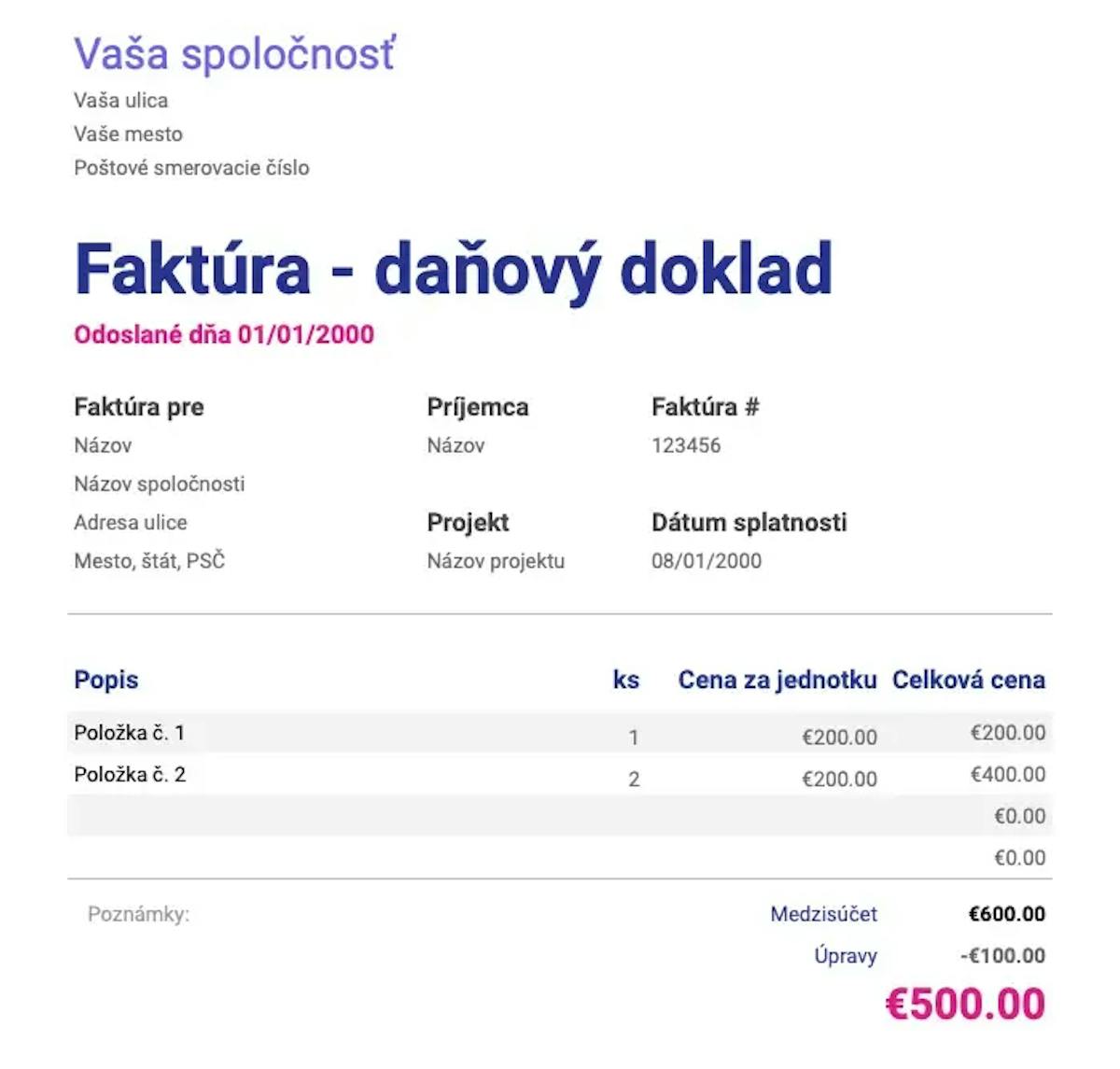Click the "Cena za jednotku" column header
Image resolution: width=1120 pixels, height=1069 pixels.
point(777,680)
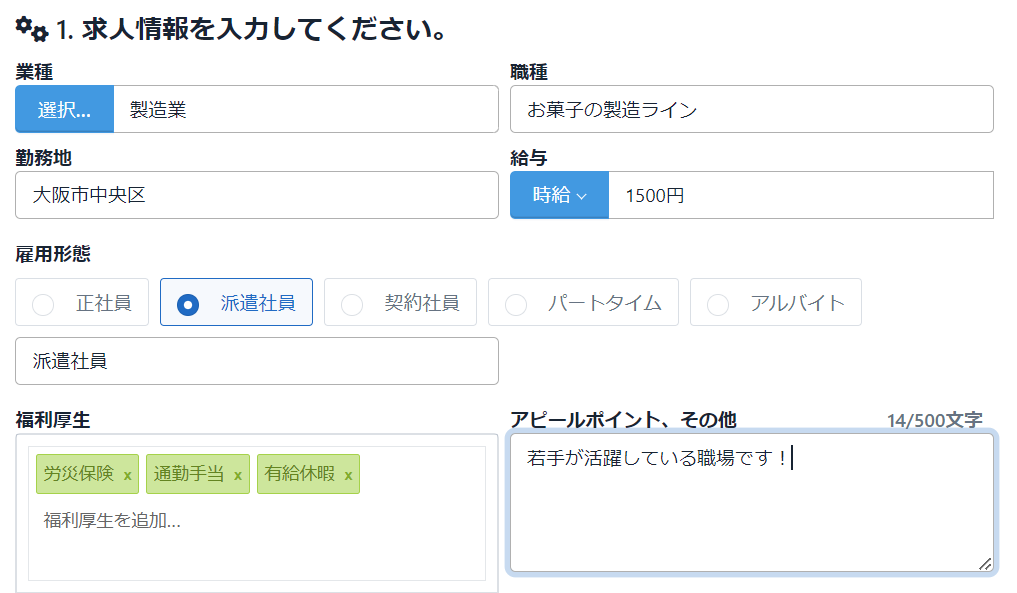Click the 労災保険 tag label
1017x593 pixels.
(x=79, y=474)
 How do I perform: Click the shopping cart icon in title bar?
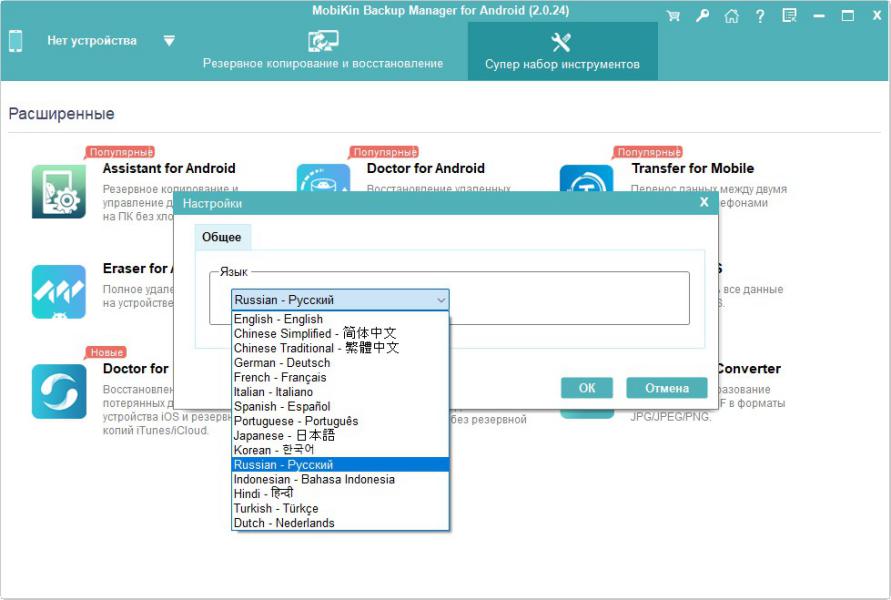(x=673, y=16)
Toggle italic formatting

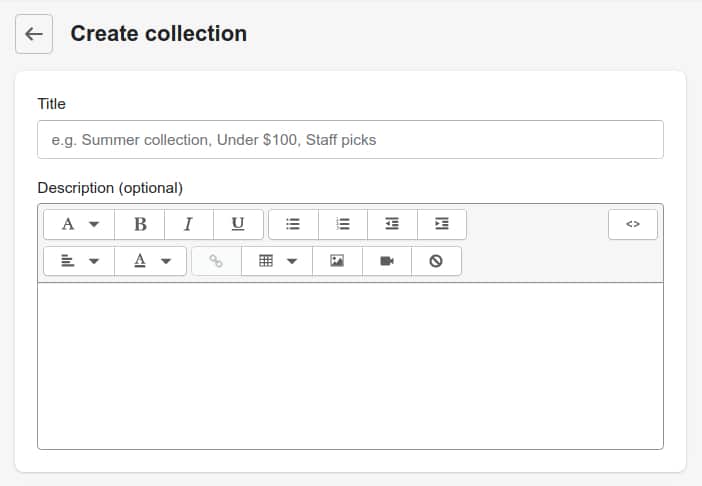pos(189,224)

________________________________________

TASK STATEMENT
Could you reproduce exactly, and only, the lines from the one containing "How do I perform: Click" through the end of the records above, both included, while leaving out the pictures?

SOLUTION
 How do I perform: Click the shopping cart icon in title bar?
(x=673, y=16)
Toggle italic formatting

pos(189,224)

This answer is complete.